Check every line of the data below for the string "bubble", and copy the ones that hold it.

Saved data entries
══════

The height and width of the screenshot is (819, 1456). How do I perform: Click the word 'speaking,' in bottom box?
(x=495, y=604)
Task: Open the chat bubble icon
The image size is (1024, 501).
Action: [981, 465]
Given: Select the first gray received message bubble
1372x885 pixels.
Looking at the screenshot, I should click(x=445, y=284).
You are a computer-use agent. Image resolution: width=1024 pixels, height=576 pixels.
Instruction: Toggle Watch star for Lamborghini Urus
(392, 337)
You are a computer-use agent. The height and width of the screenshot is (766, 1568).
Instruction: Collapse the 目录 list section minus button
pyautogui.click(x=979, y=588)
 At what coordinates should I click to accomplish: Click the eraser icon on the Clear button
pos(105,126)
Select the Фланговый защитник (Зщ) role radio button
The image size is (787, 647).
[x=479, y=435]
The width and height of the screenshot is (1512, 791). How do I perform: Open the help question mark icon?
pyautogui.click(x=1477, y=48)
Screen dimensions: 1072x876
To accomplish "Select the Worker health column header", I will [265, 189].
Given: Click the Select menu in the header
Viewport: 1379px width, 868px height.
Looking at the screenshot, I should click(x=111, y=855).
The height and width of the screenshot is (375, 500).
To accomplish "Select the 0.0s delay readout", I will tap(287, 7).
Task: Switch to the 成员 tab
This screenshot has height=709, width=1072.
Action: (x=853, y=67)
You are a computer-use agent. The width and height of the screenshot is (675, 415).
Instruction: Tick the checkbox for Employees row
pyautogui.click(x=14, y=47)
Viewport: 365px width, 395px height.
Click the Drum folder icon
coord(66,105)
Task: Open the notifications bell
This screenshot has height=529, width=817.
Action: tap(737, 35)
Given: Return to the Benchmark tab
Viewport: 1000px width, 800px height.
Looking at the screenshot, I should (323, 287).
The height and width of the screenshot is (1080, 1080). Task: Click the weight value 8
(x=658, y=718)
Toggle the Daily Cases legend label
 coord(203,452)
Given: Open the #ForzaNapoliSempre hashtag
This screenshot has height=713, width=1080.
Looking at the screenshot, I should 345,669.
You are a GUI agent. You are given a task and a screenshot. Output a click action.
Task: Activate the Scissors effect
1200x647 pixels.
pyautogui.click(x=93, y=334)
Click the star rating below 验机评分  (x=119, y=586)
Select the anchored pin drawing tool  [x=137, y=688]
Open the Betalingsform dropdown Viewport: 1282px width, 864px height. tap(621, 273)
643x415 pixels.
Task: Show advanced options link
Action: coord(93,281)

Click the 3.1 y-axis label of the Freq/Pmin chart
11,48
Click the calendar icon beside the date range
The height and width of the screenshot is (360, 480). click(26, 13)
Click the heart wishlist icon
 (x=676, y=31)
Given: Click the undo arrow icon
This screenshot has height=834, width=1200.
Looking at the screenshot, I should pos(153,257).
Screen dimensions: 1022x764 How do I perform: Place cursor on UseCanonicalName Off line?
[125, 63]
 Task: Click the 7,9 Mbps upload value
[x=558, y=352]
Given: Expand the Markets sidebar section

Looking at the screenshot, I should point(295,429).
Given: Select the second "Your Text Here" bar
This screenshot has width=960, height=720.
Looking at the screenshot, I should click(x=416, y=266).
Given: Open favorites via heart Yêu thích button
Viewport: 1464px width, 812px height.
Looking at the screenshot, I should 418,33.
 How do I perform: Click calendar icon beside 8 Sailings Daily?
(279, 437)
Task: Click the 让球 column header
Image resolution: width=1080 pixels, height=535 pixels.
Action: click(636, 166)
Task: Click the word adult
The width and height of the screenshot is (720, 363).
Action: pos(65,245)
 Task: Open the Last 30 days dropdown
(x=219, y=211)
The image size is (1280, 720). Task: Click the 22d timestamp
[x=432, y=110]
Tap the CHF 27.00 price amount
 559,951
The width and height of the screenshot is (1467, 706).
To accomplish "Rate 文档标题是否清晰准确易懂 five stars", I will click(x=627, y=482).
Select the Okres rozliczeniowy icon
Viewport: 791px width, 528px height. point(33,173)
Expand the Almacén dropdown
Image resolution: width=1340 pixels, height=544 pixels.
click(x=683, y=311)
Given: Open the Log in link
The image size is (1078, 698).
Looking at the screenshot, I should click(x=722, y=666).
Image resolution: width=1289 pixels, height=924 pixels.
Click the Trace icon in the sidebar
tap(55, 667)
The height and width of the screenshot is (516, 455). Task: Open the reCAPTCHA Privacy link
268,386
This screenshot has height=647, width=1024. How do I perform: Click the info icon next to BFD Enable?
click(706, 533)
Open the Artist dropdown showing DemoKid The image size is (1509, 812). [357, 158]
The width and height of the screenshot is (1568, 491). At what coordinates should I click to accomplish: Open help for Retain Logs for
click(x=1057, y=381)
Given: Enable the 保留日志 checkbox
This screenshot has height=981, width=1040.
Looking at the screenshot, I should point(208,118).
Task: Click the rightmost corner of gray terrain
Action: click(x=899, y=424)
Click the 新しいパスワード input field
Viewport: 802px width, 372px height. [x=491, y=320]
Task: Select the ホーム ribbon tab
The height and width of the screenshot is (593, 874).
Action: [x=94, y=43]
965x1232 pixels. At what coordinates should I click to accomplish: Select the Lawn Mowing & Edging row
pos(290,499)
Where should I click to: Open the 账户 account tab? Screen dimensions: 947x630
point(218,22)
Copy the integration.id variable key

══════

=== Written answer ===
Task: Open the chat bubble icon
Given: Select the first gray received message bubble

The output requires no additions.